Affiliation:
1. a Departments of Geriatric Medicine, Hospital General Universitario “Gregorio Marañón,” Madrid, Spain
2. b Departments of Preventive Medicine, Hospital General Universitario “Gregorio Marañón,” Madrid, Spain
3. c Departments of Oncology, Hospital General Universitario “Gregorio Marañón,” Madrid, Spain
Abstract
Abstract
Learning Objectives
After completing this course, the reader will be able to: Use patient age as only one consideration, along with tumor status and comorbidities, in deciding on treatment strategies for elderly colorectal cancer patients.Obtain and apply information regarding the medical, functional, mental, and social status of colorectal cancer elderly patients in order to make appropriate therapeutic decisions.

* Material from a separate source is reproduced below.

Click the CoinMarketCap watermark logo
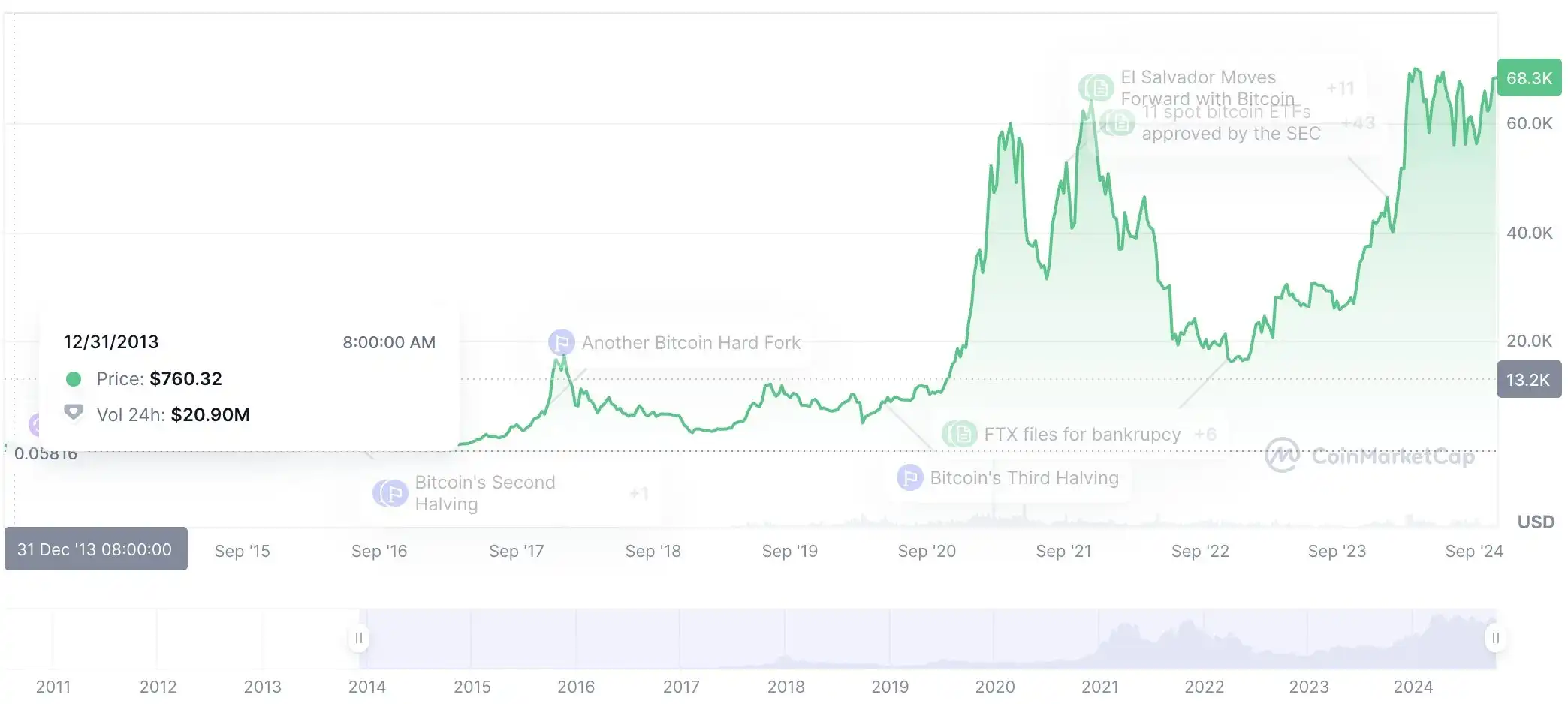The width and height of the screenshot is (1568, 704). tap(1282, 455)
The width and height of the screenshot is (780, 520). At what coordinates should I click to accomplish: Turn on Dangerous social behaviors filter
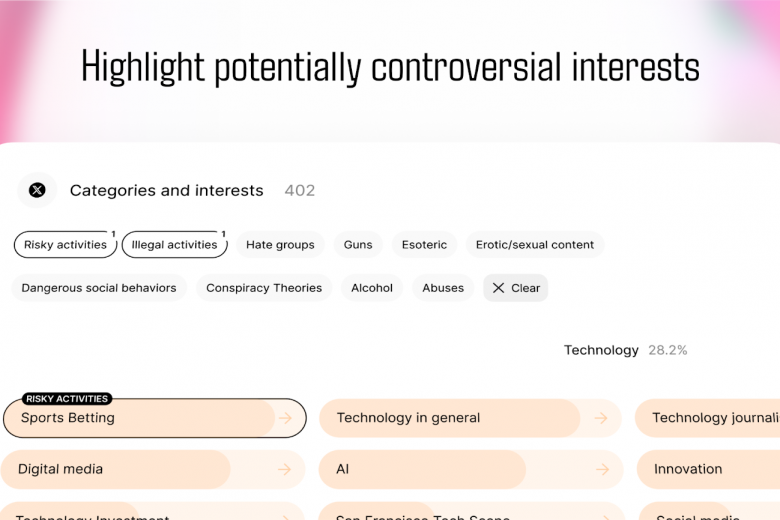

CME This article is available for continuing medical education credit at CME.TheOncologist.com
Purpose.
To analyze differences in the therapeutic approach to and tumor-related mortality of young and elderly colorectal cancer (CRC) patients.
Patients and Methods.
This was a descriptive study of a retrospective cohort, based on administrative databases, of all patients with CRC diagnosed or treated in our institution. We extracted data on sociodemographic characteristics, comorbidity, type of cancer, type of treatment received, survival time, and cause of death. We compared differences between a young group (YG) (age <75 years) and an older group (OG) (age ≥75 years) and assessed the variables associated with receiving different therapeutic options (multivariate analysis) and with survival time (Cox proportional hazards models).
Results.
The study included 503 patients (YG, 320; OG, 183), with mean ages of 63.1 years in the YG and 81.8 years in the OG. No differences were observed between the groups in degree of differentiation, extension, tumor stage, or comorbidity. After adjustment for gender, comorbidity, and tumor localization and extension, YG patients were more likely than OG patients to receive surgery, radiotherapy, and chemotherapy and less likely to receive palliative care. After a median follow-up of 36.5 months, YG patients had a longer tumor-specific survival time than OG patients (36.41 months vs 26.05 months). After further adjustment, the YG had a lower tumor-specific mortality risk (hazard ratio, 0.66) than the OG.
Conclusion.
In comparison with younger patients, elderly CRC patients are undertreated, mainly because of their age and not because of their tumor type or comorbidity. Elderly patients have a significantly shorter tumor-specific survival time, partially because of this undertreatment.